Reproduce every line of the material below verbatim, omitting the pictures from your output.

★ ★ ★ ★ ★

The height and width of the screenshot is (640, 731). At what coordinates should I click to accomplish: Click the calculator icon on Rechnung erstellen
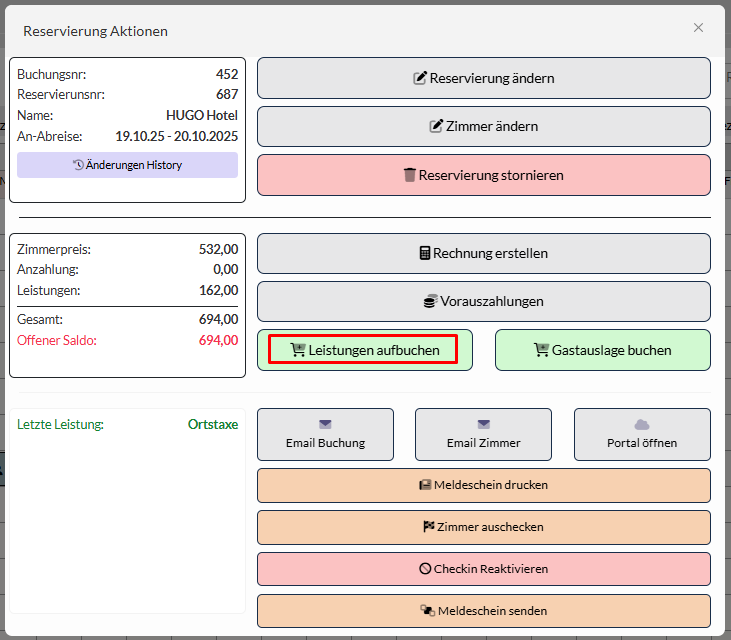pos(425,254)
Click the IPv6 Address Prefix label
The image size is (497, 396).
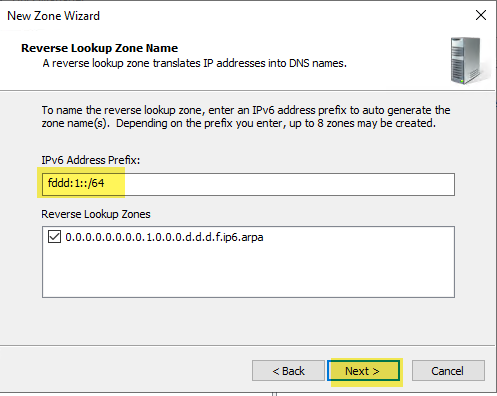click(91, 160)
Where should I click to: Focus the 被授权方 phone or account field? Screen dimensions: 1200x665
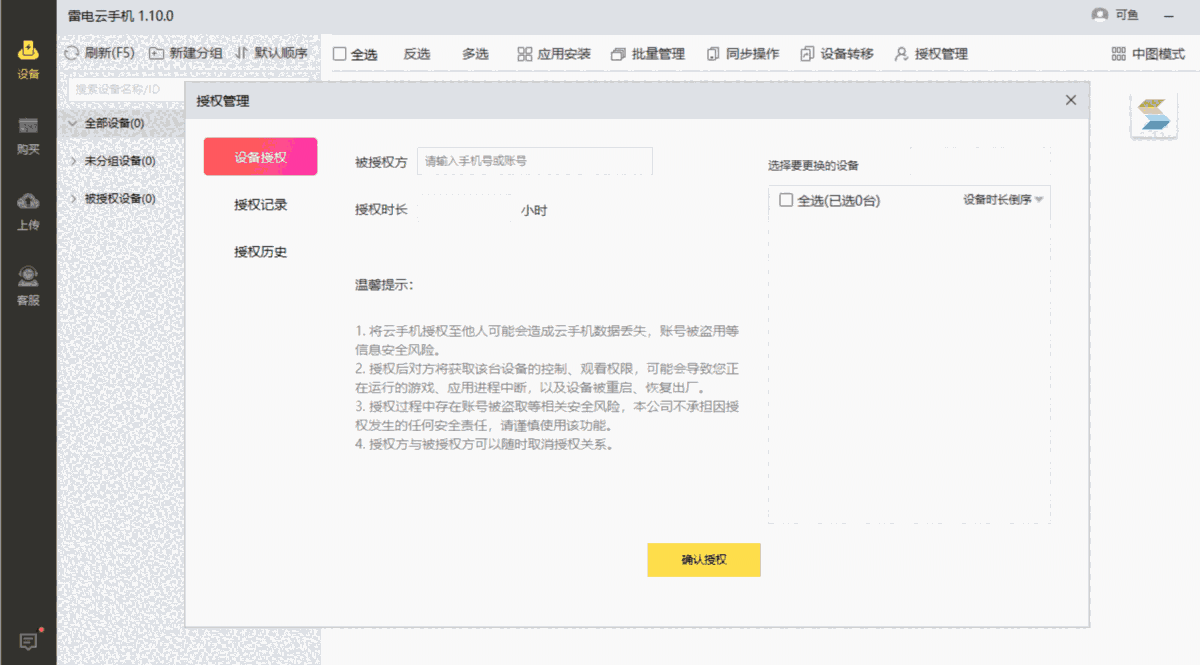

★ ★ ★ ★ ★

**OUTPUT:**
The height and width of the screenshot is (640, 731). At what coordinates should I click to accomplish: Click the calculator icon on Rechnung erstellen
pos(425,254)
Click the IPv6 Address Prefix label
The image size is (497, 396).
click(91, 160)
Where should I click to: Focus the 被授权方 phone or account field? Screen dimensions: 1200x665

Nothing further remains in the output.